2. If a non-Jewish spouse would like to consider undergoing conversion (especially if you're not otherwise committed to your birth religion), here is a reading list that will help get you started in exploring Judaism as an option as a way of life. Any book by Rabbi Joseph Telushkin (Jewish Literacy, Jewish Wisdom, Jewish Ethics, Jewish Values) is a good place to start. The books of Hayyim Donin are quite informative. Herman Wouk's "This is My God"  is a must-read.

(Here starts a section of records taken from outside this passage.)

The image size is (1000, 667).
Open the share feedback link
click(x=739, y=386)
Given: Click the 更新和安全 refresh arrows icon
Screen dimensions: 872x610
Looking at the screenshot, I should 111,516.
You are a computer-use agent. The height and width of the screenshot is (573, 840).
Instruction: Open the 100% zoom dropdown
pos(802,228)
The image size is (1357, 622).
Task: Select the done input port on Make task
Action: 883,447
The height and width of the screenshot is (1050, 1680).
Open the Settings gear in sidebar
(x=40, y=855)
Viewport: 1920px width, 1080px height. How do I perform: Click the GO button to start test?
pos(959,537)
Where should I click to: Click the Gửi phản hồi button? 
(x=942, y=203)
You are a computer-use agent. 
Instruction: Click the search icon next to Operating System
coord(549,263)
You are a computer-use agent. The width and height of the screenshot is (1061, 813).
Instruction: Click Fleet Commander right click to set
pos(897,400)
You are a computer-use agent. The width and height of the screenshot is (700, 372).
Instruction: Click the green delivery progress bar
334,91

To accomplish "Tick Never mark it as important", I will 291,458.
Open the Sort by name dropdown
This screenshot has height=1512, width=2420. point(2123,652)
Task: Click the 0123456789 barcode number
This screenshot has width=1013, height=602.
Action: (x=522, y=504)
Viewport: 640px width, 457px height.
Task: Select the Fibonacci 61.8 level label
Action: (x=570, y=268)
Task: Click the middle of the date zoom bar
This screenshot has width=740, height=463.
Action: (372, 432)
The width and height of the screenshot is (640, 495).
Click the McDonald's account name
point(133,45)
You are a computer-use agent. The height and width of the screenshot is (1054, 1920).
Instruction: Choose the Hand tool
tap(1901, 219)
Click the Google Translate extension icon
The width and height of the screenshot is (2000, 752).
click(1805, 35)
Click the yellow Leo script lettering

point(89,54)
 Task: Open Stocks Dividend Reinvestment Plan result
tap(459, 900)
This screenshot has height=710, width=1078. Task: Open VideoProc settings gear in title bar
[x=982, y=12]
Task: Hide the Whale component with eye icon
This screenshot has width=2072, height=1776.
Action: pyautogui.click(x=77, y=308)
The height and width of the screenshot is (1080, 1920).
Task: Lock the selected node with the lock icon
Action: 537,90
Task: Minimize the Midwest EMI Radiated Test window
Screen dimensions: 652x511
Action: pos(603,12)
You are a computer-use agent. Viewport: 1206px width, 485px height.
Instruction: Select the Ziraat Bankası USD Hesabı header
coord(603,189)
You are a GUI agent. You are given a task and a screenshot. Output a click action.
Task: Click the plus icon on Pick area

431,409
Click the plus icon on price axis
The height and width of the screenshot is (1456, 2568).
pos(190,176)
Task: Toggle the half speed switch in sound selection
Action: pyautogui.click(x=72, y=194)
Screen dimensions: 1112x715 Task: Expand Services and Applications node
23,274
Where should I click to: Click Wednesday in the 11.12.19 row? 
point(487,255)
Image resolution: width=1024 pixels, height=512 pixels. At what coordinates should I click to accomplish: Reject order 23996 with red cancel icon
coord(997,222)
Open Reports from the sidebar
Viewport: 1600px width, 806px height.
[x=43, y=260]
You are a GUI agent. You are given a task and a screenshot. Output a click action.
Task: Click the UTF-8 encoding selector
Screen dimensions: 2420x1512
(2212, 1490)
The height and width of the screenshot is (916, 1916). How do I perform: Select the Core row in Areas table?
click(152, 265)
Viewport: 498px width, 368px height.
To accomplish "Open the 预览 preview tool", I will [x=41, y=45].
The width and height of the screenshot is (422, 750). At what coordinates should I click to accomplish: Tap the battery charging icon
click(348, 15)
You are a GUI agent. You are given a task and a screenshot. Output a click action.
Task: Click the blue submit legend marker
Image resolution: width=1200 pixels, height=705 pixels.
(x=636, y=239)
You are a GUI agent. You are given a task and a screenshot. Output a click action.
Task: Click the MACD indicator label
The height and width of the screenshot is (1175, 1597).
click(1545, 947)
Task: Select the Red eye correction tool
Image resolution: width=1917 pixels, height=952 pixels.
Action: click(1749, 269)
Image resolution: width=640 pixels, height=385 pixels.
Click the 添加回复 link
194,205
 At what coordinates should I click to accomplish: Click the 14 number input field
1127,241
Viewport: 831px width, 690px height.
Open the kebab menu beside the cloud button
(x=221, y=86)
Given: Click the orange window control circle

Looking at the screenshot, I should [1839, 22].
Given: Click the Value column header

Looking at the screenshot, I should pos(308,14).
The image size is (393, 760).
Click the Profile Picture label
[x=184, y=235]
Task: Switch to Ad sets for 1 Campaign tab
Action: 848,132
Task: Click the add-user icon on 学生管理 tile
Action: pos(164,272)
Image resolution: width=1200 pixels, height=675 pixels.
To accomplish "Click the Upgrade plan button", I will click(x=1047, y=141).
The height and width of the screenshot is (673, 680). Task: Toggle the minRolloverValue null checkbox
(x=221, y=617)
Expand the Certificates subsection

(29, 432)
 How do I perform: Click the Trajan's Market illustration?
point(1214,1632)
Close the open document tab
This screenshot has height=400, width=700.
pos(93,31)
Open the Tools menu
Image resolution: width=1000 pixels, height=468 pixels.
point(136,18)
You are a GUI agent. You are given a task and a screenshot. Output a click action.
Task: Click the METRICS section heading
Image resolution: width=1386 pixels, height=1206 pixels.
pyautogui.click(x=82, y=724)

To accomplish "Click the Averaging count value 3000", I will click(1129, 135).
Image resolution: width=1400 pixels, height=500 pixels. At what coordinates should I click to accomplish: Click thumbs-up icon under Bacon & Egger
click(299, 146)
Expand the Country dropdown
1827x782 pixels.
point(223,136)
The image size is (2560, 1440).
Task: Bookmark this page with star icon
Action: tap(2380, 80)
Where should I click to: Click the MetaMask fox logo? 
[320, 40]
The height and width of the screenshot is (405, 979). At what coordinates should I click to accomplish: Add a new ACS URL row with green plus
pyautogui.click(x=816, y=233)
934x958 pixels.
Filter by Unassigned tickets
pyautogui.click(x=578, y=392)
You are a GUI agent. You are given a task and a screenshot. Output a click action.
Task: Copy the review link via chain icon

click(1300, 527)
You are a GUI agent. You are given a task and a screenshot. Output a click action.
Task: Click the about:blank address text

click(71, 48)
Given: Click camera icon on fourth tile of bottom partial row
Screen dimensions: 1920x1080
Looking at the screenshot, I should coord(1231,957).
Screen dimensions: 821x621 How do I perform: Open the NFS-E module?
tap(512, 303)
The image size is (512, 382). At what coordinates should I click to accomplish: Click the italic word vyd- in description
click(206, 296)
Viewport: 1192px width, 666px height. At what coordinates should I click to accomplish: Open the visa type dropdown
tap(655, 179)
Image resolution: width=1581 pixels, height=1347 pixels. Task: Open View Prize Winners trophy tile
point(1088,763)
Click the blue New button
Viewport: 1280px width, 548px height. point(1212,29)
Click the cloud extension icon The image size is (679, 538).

Online resources that can be helpful include:
http://www.jewfaq.org/index.htm
http://njop.org/
http://www.jewishvirtuallibrary.org/
http://www.aish.com/
http://www.simpletoremember.com/

Monday, January 16, 2012

Bris in Puerto Rico

Living in Florida has its perks.

I went to Puerto Rico last wednesday for a bris, traveling with some members of the baby's family - we really had a nice time. I am sure that were I still living in NY I would not have been tapped to serve as mohel in PR the few times I have been there. I have been warmly embraced and treated royally by those who have brought me there, and I so appreciate, as I have been told over and over, that "I have a home in Puerto Rico, should I ever want to visit."

Thank you M and G. I cherish your trust and friendship.